Market Recap for Tuesday, November 3, 2015
Energy (XLE) surged 2.56% on Tuesday, fueling yet another market rally to spur the S&P 500 to 2110, just 1% beneath its all-time closing high of 2130.82 set on May 21, 2015. Since setting reverse right shoulder support at 65.11, the XLE has risen 10.47% to establish its recent intraday high of 71.93 (Tuesday's high). For comparative purposes, the S&P 500 has risen 2.80% during the same period. Clearly, energy has regained its mojo and the breakout of its bottoming reverse head & shoulders pattern suggests we'll see more strength ahead. For more on potential targets on the XLE, check out the Sector/Industry Watch section below.
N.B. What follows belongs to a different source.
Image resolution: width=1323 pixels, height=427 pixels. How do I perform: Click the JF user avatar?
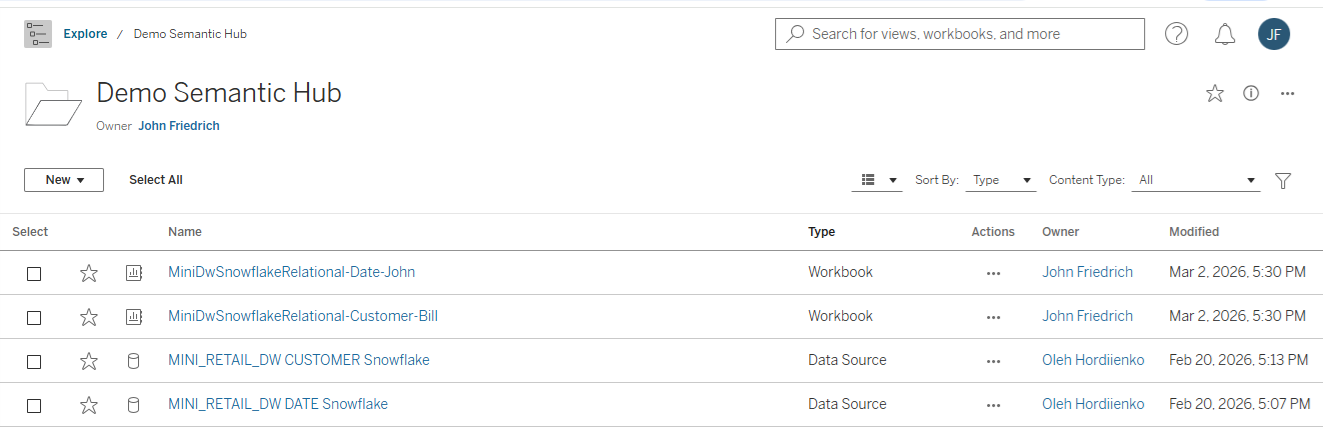coord(1273,34)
Seven of the nine sectors were higher on Tuesday, although energy was by far the best performer. The good news, however, is that the only two sectors to fall were healthcare and consumer staples, two defensive groups. Technology, on the other hand, displayed relative strength once again, trailing only energy in terms of its Tuesday performance. Computer hardware ($DJUSCR) and software ($DJUSSW) were the two primary drivers behind technology's rally with the former showing much more bullish technical action of late. The DJUSCR is home to Apple (AAPL) and is supporting a further rise as reflected on the chart below:
Computer hardware has been slower to recover than many areas of the market, but the technical improvement here is obvious. The MACD has made a bullish centerline crossover and recent selloffs have held at rising 20 day EMA support. This is bull market behavior. In addition, during extended downtrends, the RSI 50-60 zone typically marks tops during countertrend rallies. We're seeing the RSI move back above 60 for the second time in the past two weeks - not bear market behavior. The recent higher high and higher low is marked with 1-2-3. It's the first time we've seen this short-term pattern since the May high and subsequent decline. It could be more of an intermediate-term rally, but with overall market conditions pointing to a continuing rally within a 6 1/2 year bull market, I'd give the benefit of the doubt to the hardware bulls and expect further strength ahead.
Pre-Market Action
The ADP employment report came in about as expected this morning as U.S. futures look to extend recent gains. Facebook (FB) will be reporting after today's closing bell, but most internet stocks have been reporting solid results and the fourth quarter is generally kind to the group. The biggest risk of holding FB into its earnings report is the fact that the stock has risen 20% in the past five weeks. Traders are building in excellent results into the current price. Therefore, FB is likely going to need a blowout report to see additional short-term gains. It's quite possible, just recognize the growing risk because of expected great results.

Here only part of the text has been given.